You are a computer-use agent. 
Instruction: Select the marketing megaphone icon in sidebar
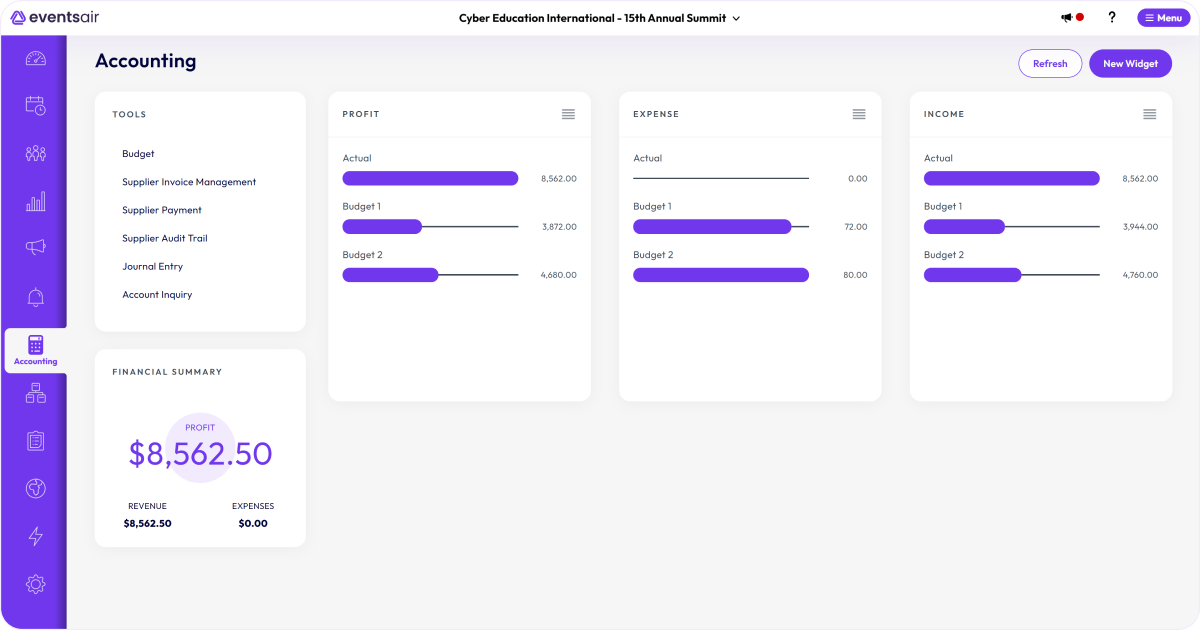pos(36,248)
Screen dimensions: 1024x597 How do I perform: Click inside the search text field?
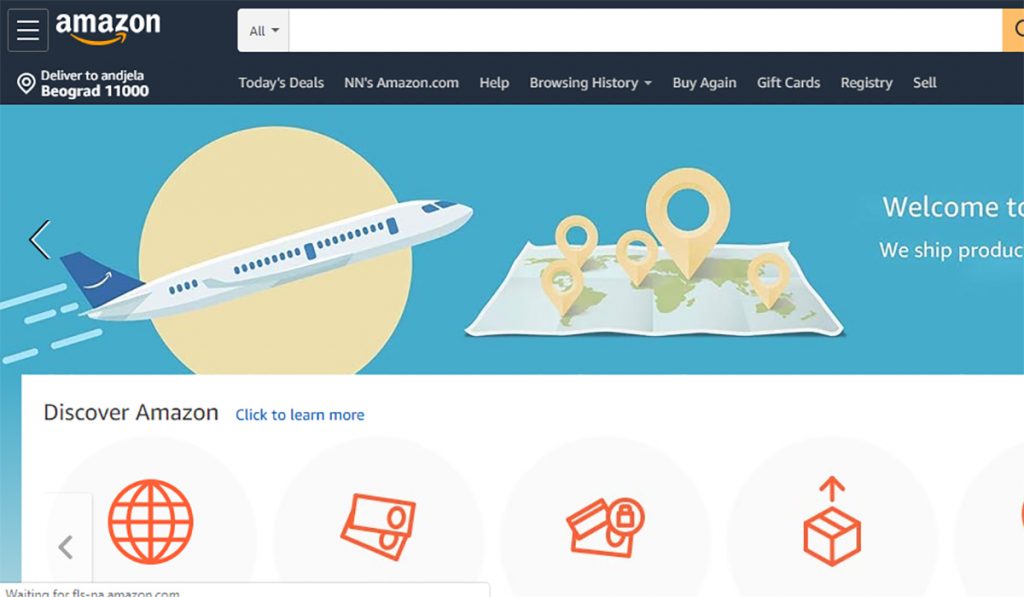[645, 30]
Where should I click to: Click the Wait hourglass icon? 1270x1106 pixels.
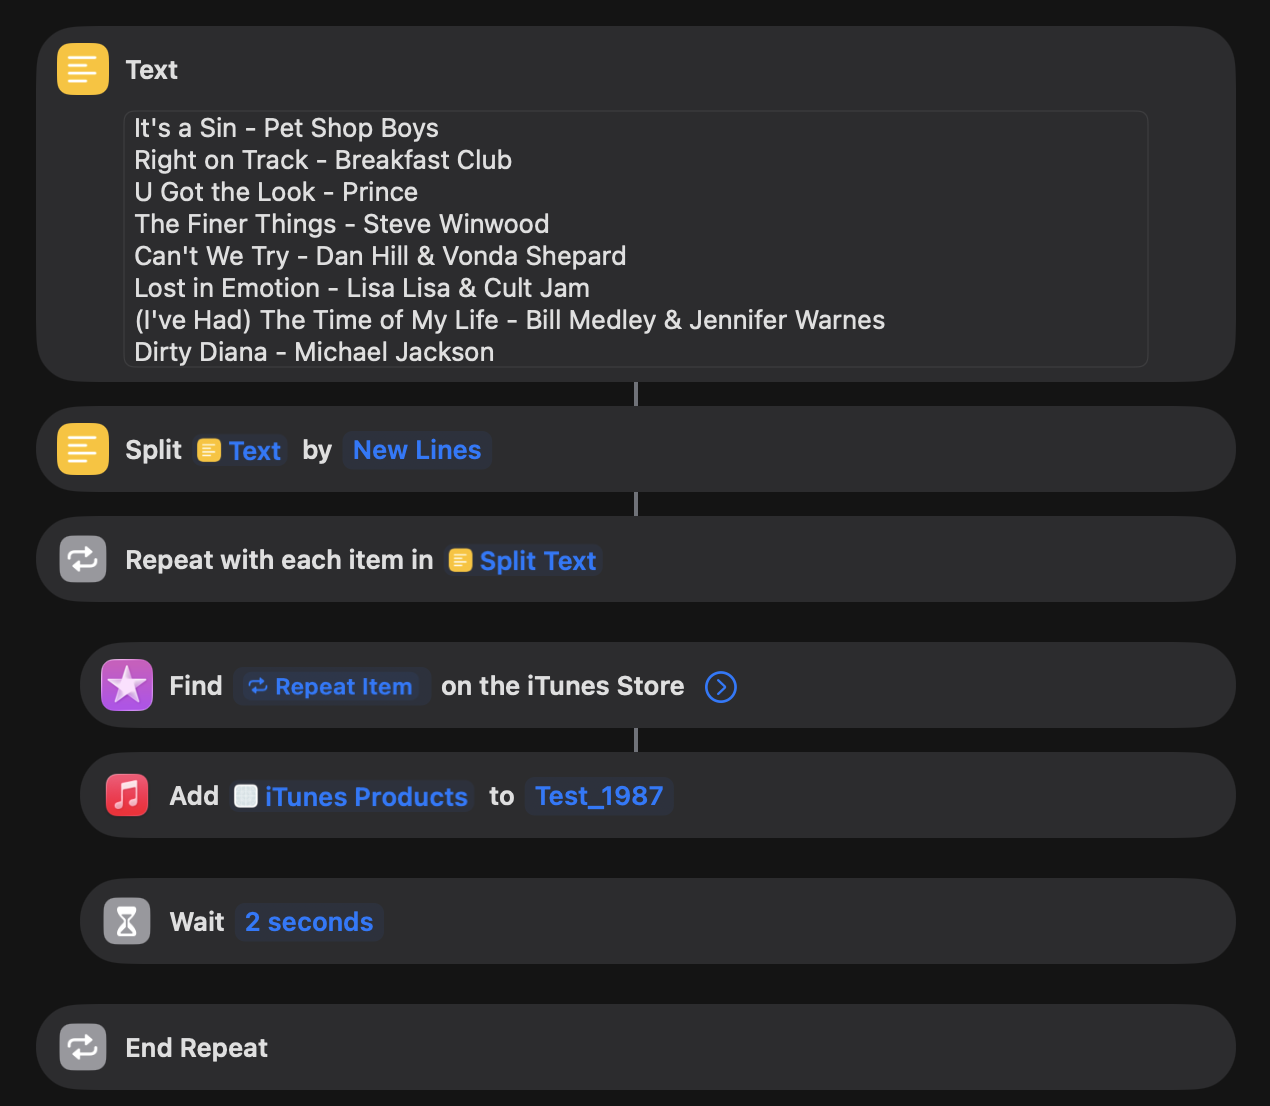pos(127,921)
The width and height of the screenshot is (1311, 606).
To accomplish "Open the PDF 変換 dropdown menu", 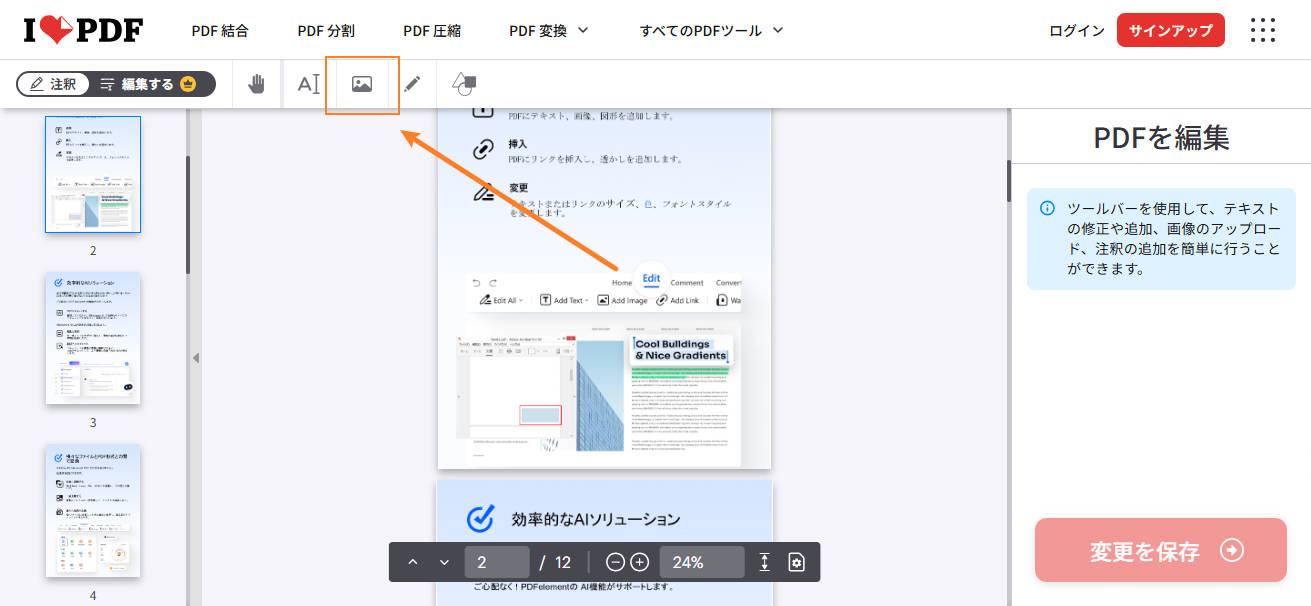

[Task to carry out]: All records above need to be returned exactly. Omit the pictures.

[Solution]:
You are a computer-use agent. 
Instruction: Select the marketing megaphone icon in sidebar
pos(36,248)
Screen dimensions: 1024x597 How do I perform: Click inside the search text field?
[645, 30]
Where should I click to: Click the Wait hourglass icon? 1270x1106 pixels.
pos(127,921)
The width and height of the screenshot is (1311, 606).
To accomplish "Open the PDF 変換 dropdown menu", 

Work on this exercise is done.